Excerpt
>> begin

Posted by: Donald Pay | Monday, September 13, 2010 at 10:39 AM
Donald: you are very forgiving when it comes to people on the left. Neither Rich nor Krugman deserve it. Did either of them acknowledge their error or apologize for it? Not as far as I can tell.
Over the last year Krugman has shown a breath-taking lack of honesty in his columns. He accused Republicans of living "in a different universe, both morally and intellectually" because John Kyl argued that unemployment benefits might depress the employment rate. Yet Krugman made exactly that same point in his own economics textbook. Krugman accused Republicans of encouraging violence, yet the kind of language he pointed out was commonly used by Democrats as well as by himself. In the past Krugman warned about the United States following the Japanese example. Now, suddenly, the Japanese example is precisely a model for us to follow. Krugman spins like a top. He is either lost his reason, or has abandoned any concern with honesty, or both.
Posted by: KB | Monday, September 13, 2010 at 08:57 PM
The effect of unemployment benefits vary according to the level of unemployment in the country or region, the time period of unemployment (both at the individual and societal level), the amount of time individuals unemployed have spent in a particular field prior to being unemployed, the potential for retraining, the amount of savings available to the unemployed, the level of hiring in the economy in general and in particular fields in specific, etc.. The major problem with texts, as you probably know, is they are a mile wide and about two millimeters deep. Anyone who depends on intro college level textbooks for anything but a cursory understanding of a field are in deep, deep trouble, and anyone who thinks a statement in such a text is gospel is a fool.

>> end

Objective A
In the comment thread about Krugman, why does the first full comment call Krugman dishonest for attacking Republicans over John Kyl's argument? Answer in one to three sentences.
Objective B
Quote the stretch of the comment thread about Krugman from "Over the last" through "honesty, or both.".
Objective C
Continue the comment thread about Krugman from where it stops.
The lines that come after this play no part here.

Given information

>> begin

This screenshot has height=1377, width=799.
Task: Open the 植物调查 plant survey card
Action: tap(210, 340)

>> end
>> begin

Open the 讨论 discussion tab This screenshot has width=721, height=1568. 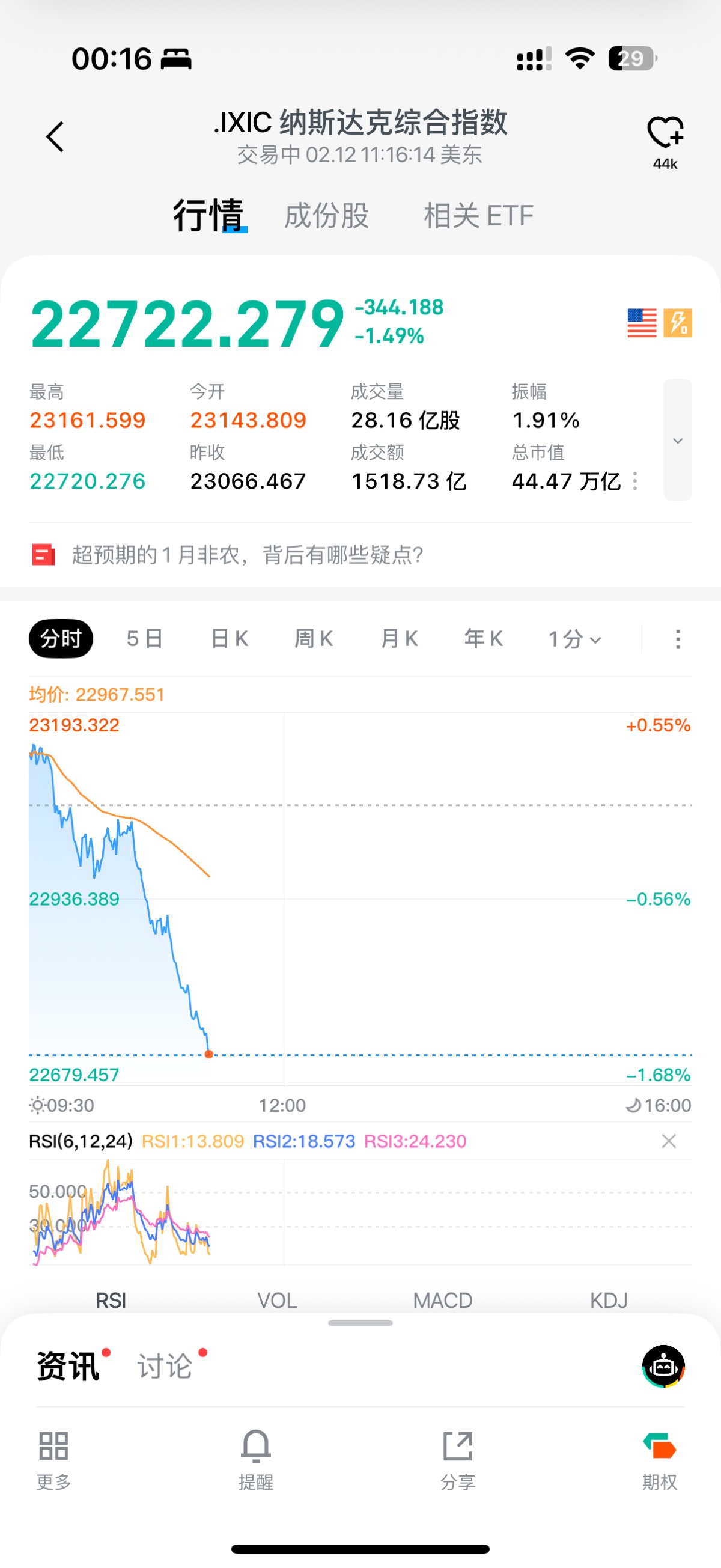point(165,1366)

>> end

Written response A
Kyl argued that unemployment benefits might depress the employment rate, and Krugman accused Republicans of living "in a different universe, both morally and intellectually" for it. Yet Krugman had made exactly that same point in his own economics textbook.

Written response B
Over the last year Krugman has shown a breath-taking lack of honesty in his columns. He accused Republicans of living "in a different universe, both morally and intellectually" because John Kyl argued that unemployment benefits might depress the employment rate. Yet Krugman made exactly that same point in his own economics textbook. Krugman accused Republicans of encouraging violence, yet the kind of language he pointed out was commonly used by Democrats as well as by himself. In the past Krugman warned about the United States following the Japanese example. Now, suddenly, the Japanese example is precisely a model for us to follow. Krugman spins like a top. He is either lost his reason, or has abandoned any concern with honesty, or both.

Written response C
Posted by: Donald Pay | Tuesday, September 14, 2010 at 02:09 PM
Donald: Krugman could have said that John Kyl and the Republican party in general misapplied his principle in opposing the extension of unemployment benefits in this situation. I am skeptical, but maybe a case could be made for that. Instead, he said that the Republicans were in a different moral and intellectual universe from Democrats. They were, in other words, stupid and morally bad for reasoning just as he himself had reasoned when writing his text. That is blatant dishonesty.
Krugman is a two-bit hack. He has given up any claim to be taken seriously, as I have demonstrated in my posts.